In a trading update, Bonmarché said: “As noted in our announcement of 13 December 2018, sales during the third quarter of the financial year were below our initial expectations.
“Our priority during the ‘sale’ period covering January and February 2019 was to clear the residual autumn/winter stock.
“The sale was successful, and autumn/winter season stock levels are now 40% lower than at this time last year, although it was necessary to discount heavily in order to achieve this.
“Sales since Christmas had been slightly above the level required to meet the revised forecast range, and despite the additional discounting, our expectation was that the underlying PBT for the year would be within the lower end of the breakeven to £4.0m loss range of underlying PBT outcomes set out in December’s announcement.
“However, trading since the beginning of March has been significantly weaker, reversing sales gains made in the previous months.
“In light of this, we now believe there is a likelihood of sales levels for the remainder of the month continuing to follow this trend, which would make the underlying PBT loss for the year greater than £4.0m.
“Accordingly, we now estimate that the underlying PBT loss will be between £5.0m and £6.0m.
“We believe that the recent downturn in trading is a consequence of the demand for transitional ranges, between winter and spring, having been satisfied during January and February.
“Although sales of spring season stock benefitted from the spell of warm weather in late February, this is not yet a large enough part of the sales mix to compensate for the lower demand for transitional stock.
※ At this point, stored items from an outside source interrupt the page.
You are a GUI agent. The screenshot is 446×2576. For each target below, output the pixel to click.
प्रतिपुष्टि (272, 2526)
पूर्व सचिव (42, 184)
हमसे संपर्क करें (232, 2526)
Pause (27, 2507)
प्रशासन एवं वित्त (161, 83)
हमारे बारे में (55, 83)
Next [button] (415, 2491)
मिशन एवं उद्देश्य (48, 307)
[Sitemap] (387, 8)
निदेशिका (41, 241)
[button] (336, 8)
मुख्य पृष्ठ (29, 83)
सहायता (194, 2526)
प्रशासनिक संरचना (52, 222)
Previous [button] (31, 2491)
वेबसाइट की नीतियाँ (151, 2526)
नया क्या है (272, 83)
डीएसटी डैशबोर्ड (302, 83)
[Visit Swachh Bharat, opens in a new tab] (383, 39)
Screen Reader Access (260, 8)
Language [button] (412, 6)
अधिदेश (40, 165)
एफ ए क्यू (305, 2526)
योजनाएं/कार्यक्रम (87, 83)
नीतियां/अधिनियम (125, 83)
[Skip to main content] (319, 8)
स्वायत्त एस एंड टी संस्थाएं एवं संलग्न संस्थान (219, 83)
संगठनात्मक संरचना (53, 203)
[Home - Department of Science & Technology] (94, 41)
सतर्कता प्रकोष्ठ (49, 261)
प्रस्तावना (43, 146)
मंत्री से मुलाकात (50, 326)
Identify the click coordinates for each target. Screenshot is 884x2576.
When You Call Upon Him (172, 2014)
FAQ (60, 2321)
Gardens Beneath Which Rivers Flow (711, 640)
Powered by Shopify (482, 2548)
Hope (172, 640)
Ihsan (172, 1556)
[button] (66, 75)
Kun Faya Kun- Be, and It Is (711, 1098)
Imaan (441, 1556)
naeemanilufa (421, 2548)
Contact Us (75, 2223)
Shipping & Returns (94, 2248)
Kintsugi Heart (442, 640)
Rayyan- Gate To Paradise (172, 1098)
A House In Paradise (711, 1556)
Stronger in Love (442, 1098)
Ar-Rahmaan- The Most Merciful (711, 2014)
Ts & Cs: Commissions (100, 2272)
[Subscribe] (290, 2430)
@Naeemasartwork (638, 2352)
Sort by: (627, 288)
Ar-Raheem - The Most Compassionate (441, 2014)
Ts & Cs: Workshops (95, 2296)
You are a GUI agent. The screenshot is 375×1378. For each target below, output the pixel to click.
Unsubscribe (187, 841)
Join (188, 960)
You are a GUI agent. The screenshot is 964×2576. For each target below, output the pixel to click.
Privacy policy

“Nevertheless, on the basis of this positive early reaction to the spring product, our expectation for FY20 remains unchanged.
“The group’s cash balance reaches its lowest point in the annual cycle at the end of March, when its bank facility is expected to be sufficient to meet liquidity requirements, even at the lowest end of the PBT range.
“Other than this short term borrowing requirement at the year end, the Group expects to continue to operate with a positive net cash balance during FY20.”